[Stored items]
═══

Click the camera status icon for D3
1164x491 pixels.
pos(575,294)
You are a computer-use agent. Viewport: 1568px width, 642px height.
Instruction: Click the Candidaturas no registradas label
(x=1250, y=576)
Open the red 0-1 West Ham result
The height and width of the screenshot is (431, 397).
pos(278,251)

═══

THE TASK:
With the line containing "Instruction: Click the" as the first and the last line above as the final one, copy those lines exactly and no others.

PROBLEM SOLUTION:
Instruction: Click the Candidaturas no registradas label
(x=1250, y=576)
Open the red 0-1 West Ham result
The height and width of the screenshot is (431, 397).
pos(278,251)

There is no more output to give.